Reproduce every one of the lines below word for word, leaving out the pictures.

##### Input

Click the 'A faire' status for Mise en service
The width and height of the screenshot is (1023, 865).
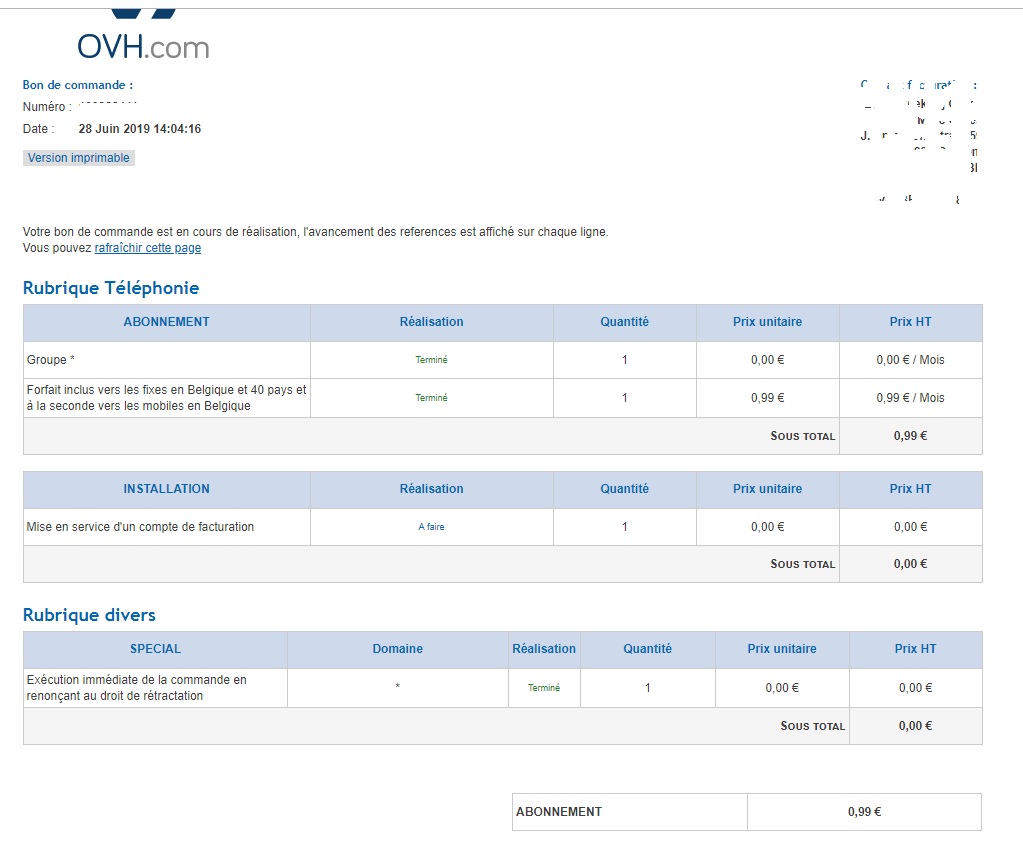pos(431,527)
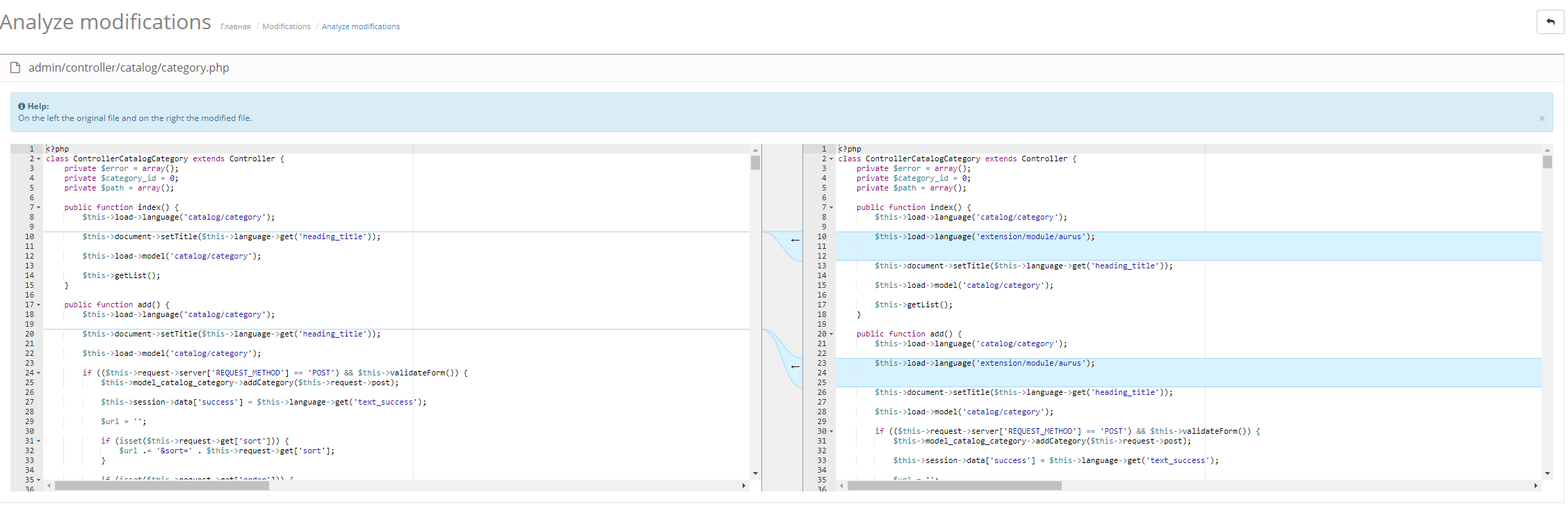The image size is (1568, 511).
Task: Click the right editor's horizontal scroll-left arrow
Action: pos(841,486)
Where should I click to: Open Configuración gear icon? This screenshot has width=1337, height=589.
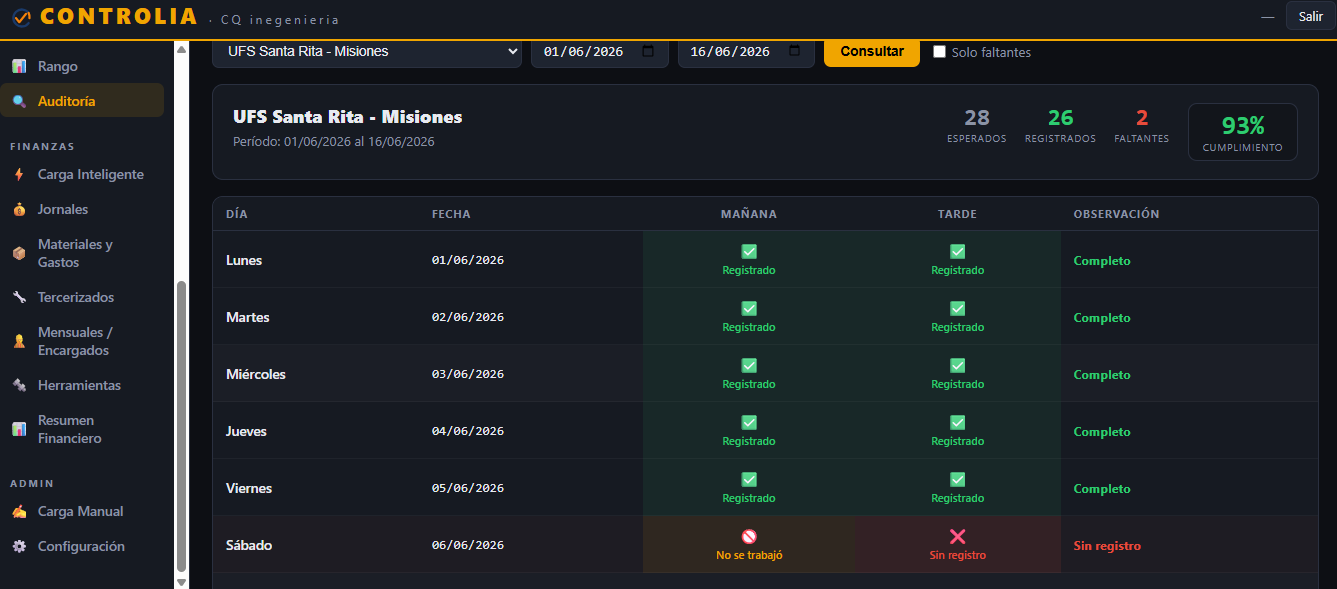coord(19,546)
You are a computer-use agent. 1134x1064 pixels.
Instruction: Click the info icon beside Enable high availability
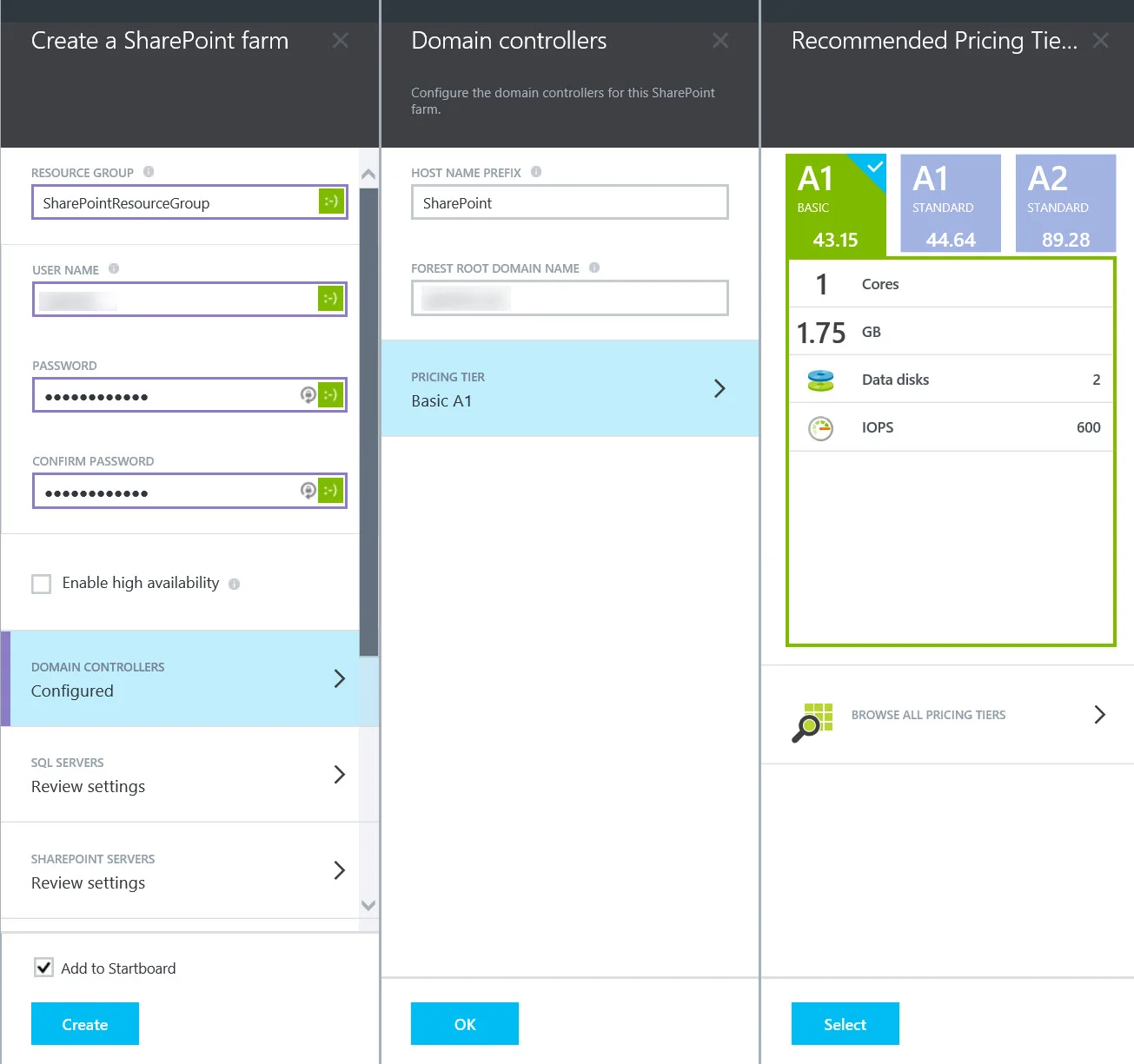234,584
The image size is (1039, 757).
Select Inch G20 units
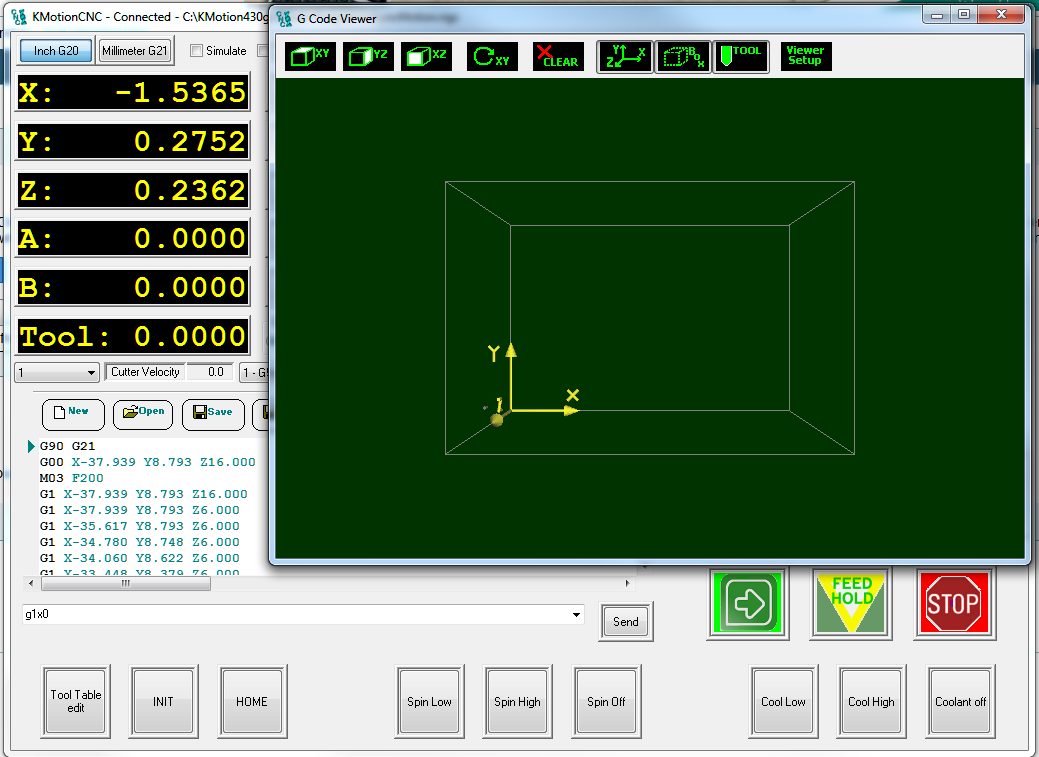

##########

◆ **Task result**
Click the 'A faire' status for Mise en service
The width and height of the screenshot is (1023, 865).
pos(431,527)
The image size is (1568, 511).
Task: Click the right editor's horizontal scroll-left arrow
Action: pos(841,486)
Where should I click to: Open Configuración gear icon? This screenshot has width=1337, height=589.
coord(19,546)
You are a computer-use agent. 1134x1064 pixels.
Instruction: Click the info icon beside Enable high availability
234,584
The image size is (1039, 757).
Select Inch G20 units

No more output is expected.